What’s up with eggs?

Let’s talk about eggs for a moment.

Shall we? I suggest we start by balancing the pros and cons.


Pro: The strength of an egg


The egg’s most underrated pro is, of course, what a marvel of geometric engineering it is.


The egg is shaped in what seems like a squashed sphere, but what is really going on is that the type of oval an egg has makes it similar to domes in architecture, the strongest architectural forms.

With that particular shape, you can get your most muscled gym-addict friend or enemy and dare him or her to squeeze an egg from end to end, but, because of its shape, it won’t even crack.

The shape of the egg is such a wonder that had Ed Sheeran been made aware of this before he wrote his song, the lyrics would have been adjusted to “The shape of you as well, okay, but let’s not kid ourselves here, nothing beats the shape of the egg, innit?”

Pros: Life Lessons

We learn from this that even the fragile egg can withstand mighty pressure, so who are you to crumble under stress? You, too, should be like the humble egg and withstand. Because we know that if you attack an egg from the right angle you will fail to crack it.

If you attack it from the wrong angle, though, as all of us do, it will shatter instantly. There is an important life lesson there as well.

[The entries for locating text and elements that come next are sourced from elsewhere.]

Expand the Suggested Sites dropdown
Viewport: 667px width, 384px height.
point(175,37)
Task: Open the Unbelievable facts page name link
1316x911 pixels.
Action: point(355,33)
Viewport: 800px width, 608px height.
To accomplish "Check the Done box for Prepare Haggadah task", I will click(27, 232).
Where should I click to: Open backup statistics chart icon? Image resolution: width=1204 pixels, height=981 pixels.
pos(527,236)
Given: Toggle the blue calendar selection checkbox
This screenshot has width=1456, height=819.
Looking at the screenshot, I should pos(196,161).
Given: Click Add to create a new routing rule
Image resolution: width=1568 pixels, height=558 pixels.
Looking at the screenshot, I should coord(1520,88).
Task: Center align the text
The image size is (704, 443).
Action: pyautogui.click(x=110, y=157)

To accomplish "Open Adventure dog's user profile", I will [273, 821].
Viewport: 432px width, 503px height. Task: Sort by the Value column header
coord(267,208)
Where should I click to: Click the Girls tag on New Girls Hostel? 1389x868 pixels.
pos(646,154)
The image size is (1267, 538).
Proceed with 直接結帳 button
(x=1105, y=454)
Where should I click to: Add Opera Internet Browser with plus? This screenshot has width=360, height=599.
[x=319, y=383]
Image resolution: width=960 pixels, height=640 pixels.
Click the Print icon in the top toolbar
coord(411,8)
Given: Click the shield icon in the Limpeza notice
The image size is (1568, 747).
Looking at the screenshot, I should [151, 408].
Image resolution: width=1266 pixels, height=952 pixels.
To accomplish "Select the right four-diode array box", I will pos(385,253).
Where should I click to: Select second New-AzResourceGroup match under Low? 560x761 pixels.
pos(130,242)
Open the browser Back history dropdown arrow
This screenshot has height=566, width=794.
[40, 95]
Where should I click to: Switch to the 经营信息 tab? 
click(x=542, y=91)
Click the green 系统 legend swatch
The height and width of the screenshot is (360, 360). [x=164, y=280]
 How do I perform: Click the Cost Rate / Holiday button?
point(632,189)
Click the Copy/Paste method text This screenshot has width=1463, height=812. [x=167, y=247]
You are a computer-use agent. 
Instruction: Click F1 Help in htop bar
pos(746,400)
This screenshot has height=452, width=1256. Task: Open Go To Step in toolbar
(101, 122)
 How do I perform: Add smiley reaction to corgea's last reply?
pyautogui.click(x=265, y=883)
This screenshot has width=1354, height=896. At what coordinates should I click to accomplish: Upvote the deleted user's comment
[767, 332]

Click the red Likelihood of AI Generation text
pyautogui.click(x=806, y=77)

Con: The egg as an indictment on human nature

The fact that we eat chicken eggs may seem, at first, to be a victory for humanity, but that is because we think about the ethics of food, unless it is badly cooked, ‘undelicious’ and rank, which is what I believe caused the modern rise in vegetarianism and healthy eating. Someone didn’t put enough salt in the eggs and that is why the salad became a better option for once.

But we are talking about the fact that an egg is constructed of a yolk (that is the part that becomes a baby hen) and a white (which is to nourish the yolk as it develops). Therefore by eating an egg, you are not only eating the baby. You are eating the baby’s food as well.

Con: It’s kind of racist

All birds reproduce by means of eggs. And yet, we only eat the eggs of one species.

I recently saw a turkey strut up to a chicken and utter some turkey sounds at it. I am no linguist, but I believe I can translate body language. First the turkey twisted its head side-to-side like Wendy Williams, the American TV star who does that to her head when she is going to insult someone. Then the turkey called its little turkiebabies (who may be called turklets or turklings) which then proceeded, at the behest of their mother, to perform a turkey version of the New Zealand Rugby Team’s famous Haka dance in front of the poor hen.

At the end of the performance, the mother turkey, raised its wings as if to say, “Your move, now.”

And the chicken hung its head. Again, I am sure this is not my imagination, or the whiskey I had been drinking at three in the afternoon, but I think a tear dropped from its left eye.

It had no move. It could not call its children to perform a war dance in retaliation. It had no children. We had eaten them all. And no one ate the turkey eggs. Turkey eggs have more rights than hen eggs? Racist, man.